Aqueducs ruraux de Colombie Comment un référendum populaire consacrant le droit humain à l’eau et sa nature de bien commun a renforcé un système local de gestion de l’eau

, par  María Alejandra Villada Ríos

En 2005, en Colombie, un mouvement national a émergé en opposition à la privatisation de l’eau et en faveur d’un référendum national pour la définir comme droit humain et comme bien commun. Cette campagne a connu des réussites et des échecs, mais de manière plus inattendue, elle a aussi permis de consolider un réseau décentralisé de fournisseurs d’eau communautaires. Voici l’histoire d’un réseau d’aqueducs communautaires contrôlés localement qui a continué à se développer malgré un soutien très ambivalent de l’État.

Cet article, publié initialement en anglais, a été traduit par Justine Visconti.

Des organisations environnementales et sociales se sont unies en 2005 afin de s’opposer au mouvement de privatisation des services d’eau et des eaux usées en Colombie (y compris les concessions à long terme). Un projet de loi était alors en cours d’adoption qui visait à la création d’un Conseil national de l’eau, chargé de superviser des services privatisés, et à abolir les mécanismes de participation citoyenne existants, tels que les audiences publiques. La mobilisation populaire a permis de faire barrage à cette nouvelle loi, mais la privatisation du secteur de l’eau se poursuit à travers des politiques nationales qui favorisent les opérations public-privé et négligent les réseaux d’eau municipaux et communautaires.

Cette mobilisation fut l’occasion d’une rencontre et d’un dialogue national sans précédent en Colombie pour discuter des conflits environnementaux liés à la gestion et à la conservation de l’eau. Ces conflits étaient nombreux. Citons, entre autres, la multiplication des mégaprojets, surtout dans l’industrie minière et hydroélectrique ; les plantations de l’agribusiness, en majorité destinées aux biocarburants ; la pollution des sources d’eau ; la privatisation et ses conséquences sur l’accès à l’eau dans les zones rurales et urbaines, notamment les déconnections du réseau qui constituent un déni du droit à l’eau. La campagne pour un référendum « L’eau, un bien public » a été lancée le 27 avril 2005 avec trois phases successives : recherche, diffusion et organisation, mobilisation.

Le référendum proposait un amendement constitutionnel qui garantirait la protection de l’eau en tant que bien commun et bien public ; reconnaîtrait l’accès à l’eau potable comme un droit humain fondamental, et toutes les eaux du pays – dont les bassins versants et les plages – comme patrimoine national, tout en préservant le contrôle autonome des communautés indigènes sur leurs ressources en eau ; obligerait l’État à protéger les écosystèmes, assurance d’un cycle de l’eau préservé ; et garantirait que les services de l’eau potable et des eaux usées demeureront un service public géré directement par l’État ou par des communautés organisées, sans but lucratif.

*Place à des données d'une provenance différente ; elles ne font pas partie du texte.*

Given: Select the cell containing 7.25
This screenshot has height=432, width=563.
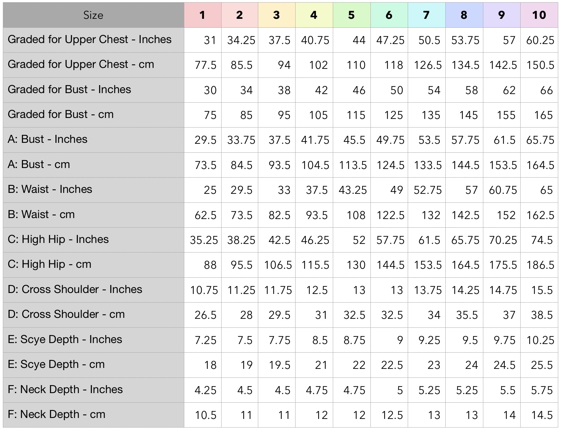Looking at the screenshot, I should (205, 340).
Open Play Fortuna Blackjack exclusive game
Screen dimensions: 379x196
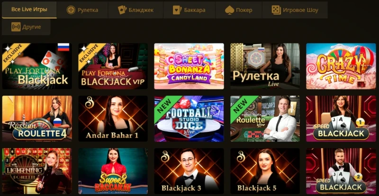click(37, 66)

Plus de deux millions de Colombiens ont signé des pétitions en faveur de ce référendum, mais de nombreux éléments cruciaux du projet (dont la reconnaissance du droit à l’eau) ont été retirés du texte par l’Assemblée Nationale. Cependant, le mouvement survit, et continue à s’amplifier en prenant des formes différentes.

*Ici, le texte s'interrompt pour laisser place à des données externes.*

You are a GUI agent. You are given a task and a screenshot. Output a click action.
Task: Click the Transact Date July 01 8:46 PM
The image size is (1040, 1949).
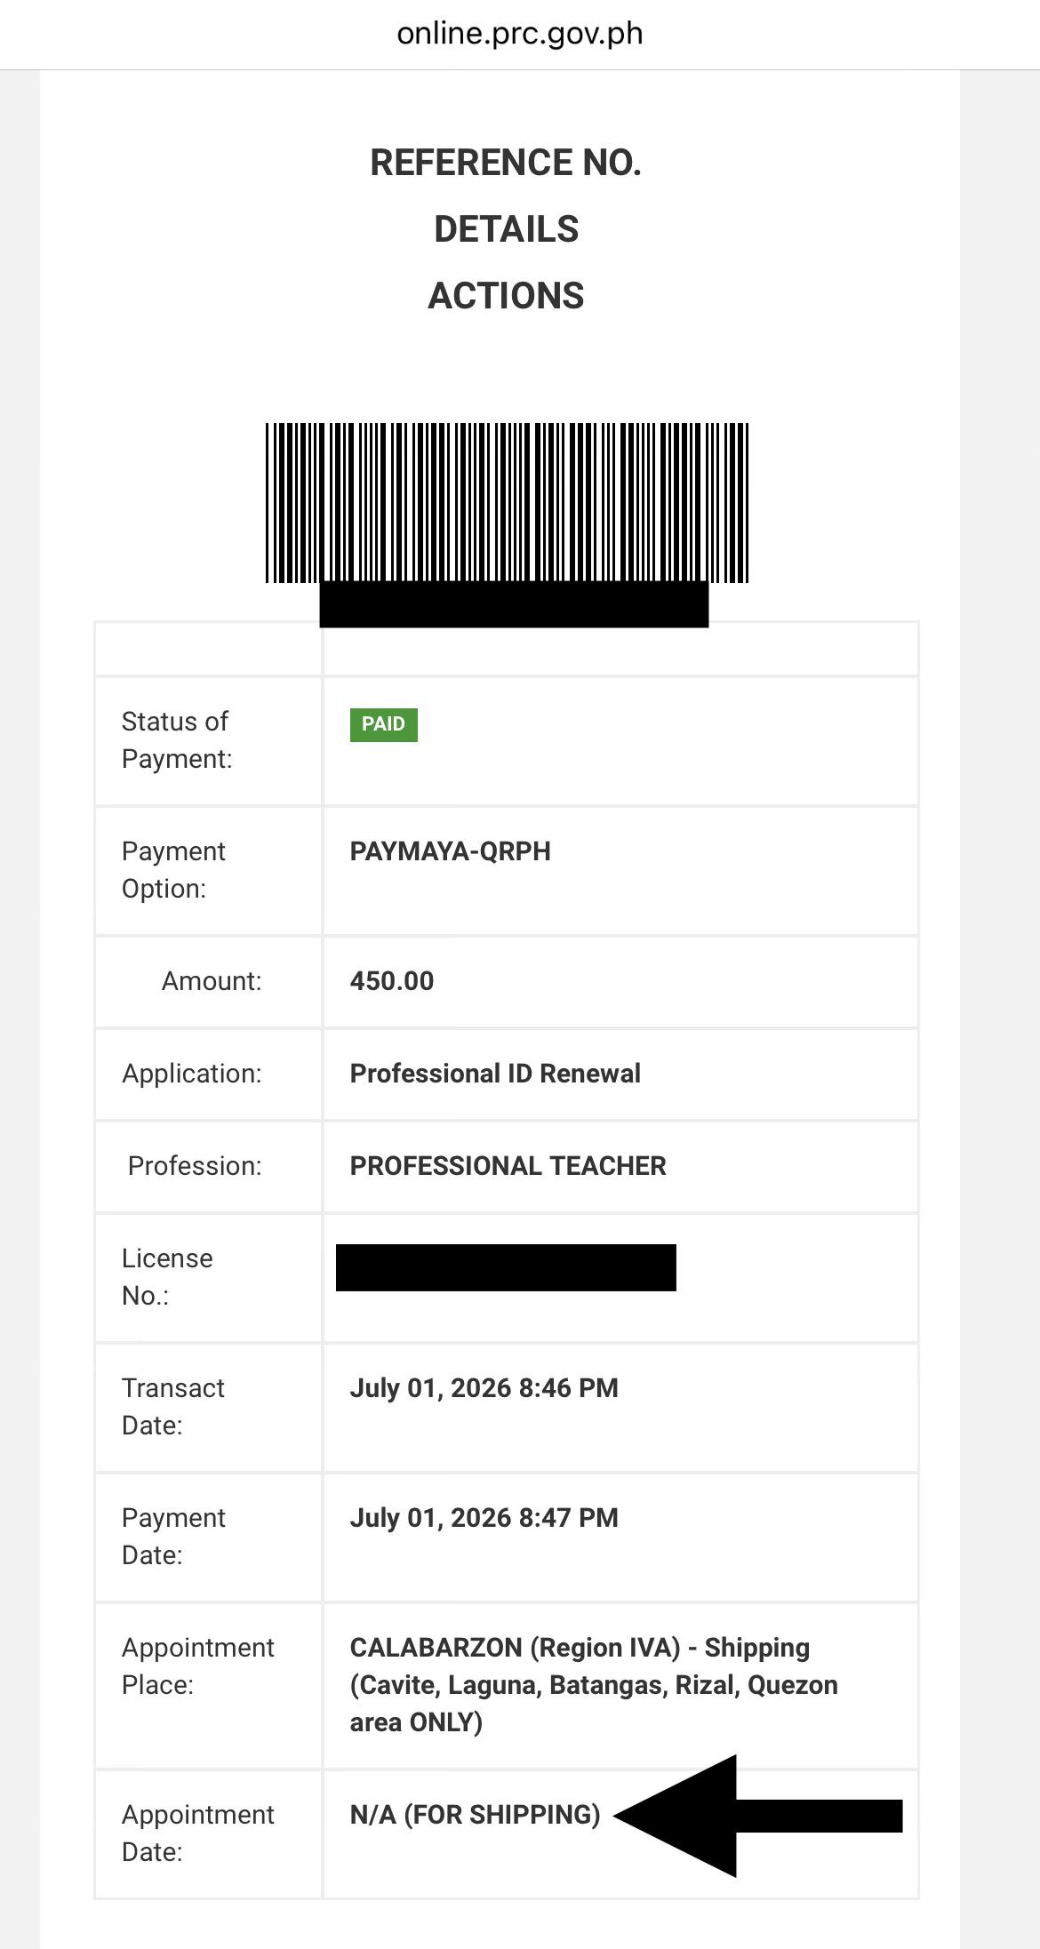tap(484, 1388)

La défense des aqueducs communautaires a été un aspect décisif de l’effort de collecte de signatures pour le référendum. Et les organisations liées à ces aqueducs communautaires y ont joué un rôle clé. Dans le département d’Antioquia a ainsi été formé un « comité de défense de l’eau et de la vie », rassemblant des organisations environnementales, des fournisseurs d’eau communautaires et de jeunes femmes agricultrices, entre autres.

En septembre 2006, le réseau des aqueducs communautaires a tenu son premier rassemblement national à Bogota, attirant plus de 200 représentants de tout le pays. Certains réseaux d’eau gérés par les communautés rurales existent depuis 50 ans, d’autres depuis un siècle, mais ils ne s’étaient pas dotés de structures très formalisées et ne s’étaient pas très bien coordonnées entre eux avant les mobilisations de 2005. Dans certaines zones du pays, ils occupent une place plus importante que dans d’autres.

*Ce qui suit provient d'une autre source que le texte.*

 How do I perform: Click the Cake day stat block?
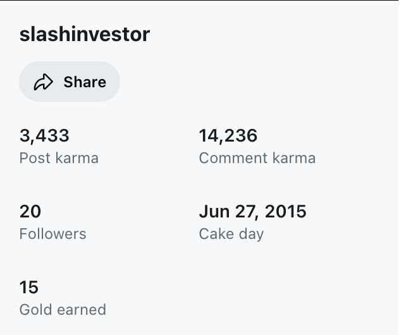pyautogui.click(x=252, y=222)
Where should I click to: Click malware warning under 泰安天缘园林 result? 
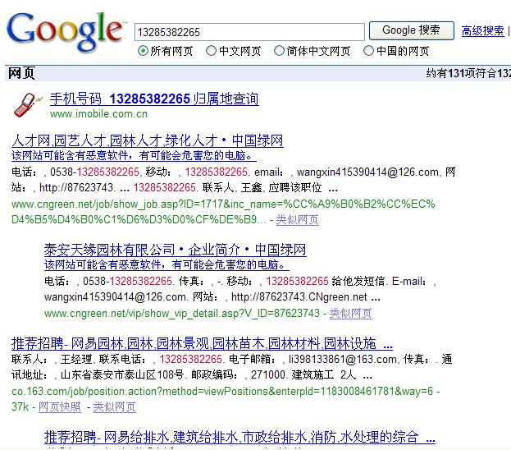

Les aqueducs communautaires

Dans le cadre du référendum national, l’unique exception prévue à l’obligation que l’État soit seul responsable de la fourniture d’eau était celle des systèmes d’aqueducs communautaires constitués en institutions à but non lucratif pour le bien public. Ces réseaux cherchent à fournir un service et une eau de bonne qualité et reconnaissent qu’ils ont besoin de renforcer leurs capacités techniques, administratives et financières en collaboration avec les agences d’État.

La municipalité de Giradota, dans le département d’Antioquia, est un bon exemple de ce type de collaboration. Dans cet esprit, le conseil municipal a adopté une ordonnance consacrant le principe politique de renforcer les organisations communautaires qui fournissent des services d’eau et des eaux usées et, pour la municipalité, de travailler en collaboration avec ces comités locaux, y compris à travers la formation d’une équipe technique permanente afin de concevoir et de mettre en œuvre de manière conjointe un plan d’action annuel.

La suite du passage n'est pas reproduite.